● Exercise
Edit the entries below by replacing "Locate an element on the screen" with "Find an element on the screen" wherever it occurs. Keep everything else the same.

-- Entries shown start --

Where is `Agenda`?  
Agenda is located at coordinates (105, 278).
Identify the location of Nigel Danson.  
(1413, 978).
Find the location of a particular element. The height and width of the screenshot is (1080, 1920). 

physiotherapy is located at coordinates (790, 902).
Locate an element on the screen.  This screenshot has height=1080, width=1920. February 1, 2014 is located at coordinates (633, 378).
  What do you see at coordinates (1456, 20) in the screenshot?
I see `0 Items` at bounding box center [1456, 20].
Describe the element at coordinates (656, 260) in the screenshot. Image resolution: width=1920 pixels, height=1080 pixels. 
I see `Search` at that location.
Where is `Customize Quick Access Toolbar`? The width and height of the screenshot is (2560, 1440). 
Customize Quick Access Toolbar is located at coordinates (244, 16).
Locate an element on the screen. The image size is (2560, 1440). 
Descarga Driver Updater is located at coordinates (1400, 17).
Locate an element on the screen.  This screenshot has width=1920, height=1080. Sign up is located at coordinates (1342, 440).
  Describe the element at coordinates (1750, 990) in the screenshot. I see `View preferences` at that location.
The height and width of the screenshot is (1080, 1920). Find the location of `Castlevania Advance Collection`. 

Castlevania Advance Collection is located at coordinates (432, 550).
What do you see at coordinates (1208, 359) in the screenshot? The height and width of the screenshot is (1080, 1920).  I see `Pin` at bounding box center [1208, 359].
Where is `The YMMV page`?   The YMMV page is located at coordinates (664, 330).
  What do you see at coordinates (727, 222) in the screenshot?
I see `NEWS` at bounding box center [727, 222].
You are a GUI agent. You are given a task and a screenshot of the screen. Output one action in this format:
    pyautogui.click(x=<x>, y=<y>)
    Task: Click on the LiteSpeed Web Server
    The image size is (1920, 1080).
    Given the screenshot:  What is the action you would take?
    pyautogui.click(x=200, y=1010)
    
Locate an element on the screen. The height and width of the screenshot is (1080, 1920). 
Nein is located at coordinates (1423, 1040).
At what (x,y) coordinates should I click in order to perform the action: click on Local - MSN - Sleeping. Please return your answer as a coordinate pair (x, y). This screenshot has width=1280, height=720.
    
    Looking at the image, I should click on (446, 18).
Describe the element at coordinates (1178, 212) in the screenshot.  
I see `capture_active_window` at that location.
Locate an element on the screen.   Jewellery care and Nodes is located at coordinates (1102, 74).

-- Entries shown end --

● The result
Where is `Agenda`?  
Agenda is located at coordinates (105, 278).
Identify the location of Nigel Danson.  
(1413, 978).
Find the location of a particular element. The height and width of the screenshot is (1080, 1920). 

physiotherapy is located at coordinates (790, 902).
Find an element on the screen.  This screenshot has height=1080, width=1920. February 1, 2014 is located at coordinates (633, 378).
  What do you see at coordinates (1456, 20) in the screenshot?
I see `0 Items` at bounding box center [1456, 20].
Describe the element at coordinates (656, 260) in the screenshot. Image resolution: width=1920 pixels, height=1080 pixels. 
I see `Search` at that location.
Where is `Customize Quick Access Toolbar`? The width and height of the screenshot is (2560, 1440). 
Customize Quick Access Toolbar is located at coordinates (244, 16).
Find an element on the screen. The image size is (2560, 1440). 
Descarga Driver Updater is located at coordinates (1400, 17).
Find an element on the screen.  This screenshot has width=1920, height=1080. Sign up is located at coordinates (1342, 440).
  Describe the element at coordinates (1750, 990) in the screenshot. I see `View preferences` at that location.
The height and width of the screenshot is (1080, 1920). Find the location of `Castlevania Advance Collection`. 

Castlevania Advance Collection is located at coordinates (432, 550).
What do you see at coordinates (1208, 359) in the screenshot? The height and width of the screenshot is (1080, 1920).  I see `Pin` at bounding box center [1208, 359].
Where is `The YMMV page`?   The YMMV page is located at coordinates (664, 330).
  What do you see at coordinates (727, 222) in the screenshot?
I see `NEWS` at bounding box center [727, 222].
You are a GUI agent. You are given a task and a screenshot of the screen. Output one action in this format:
    pyautogui.click(x=<x>, y=<y>)
    Task: Click on the LiteSpeed Web Server
    The image size is (1920, 1080).
    Given the screenshot:  What is the action you would take?
    pyautogui.click(x=200, y=1010)
    
Find an element on the screen. The height and width of the screenshot is (1080, 1920). 
Nein is located at coordinates (1423, 1040).
At what (x,y) coordinates should I click in order to perform the action: click on Local - MSN - Sleeping. Please return your answer as a coordinate pair (x, y). This screenshot has width=1280, height=720.
    
    Looking at the image, I should click on (446, 18).
Describe the element at coordinates (1178, 212) in the screenshot.  
I see `capture_active_window` at that location.
Find an element on the screen.   Jewellery care and Nodes is located at coordinates (1102, 74).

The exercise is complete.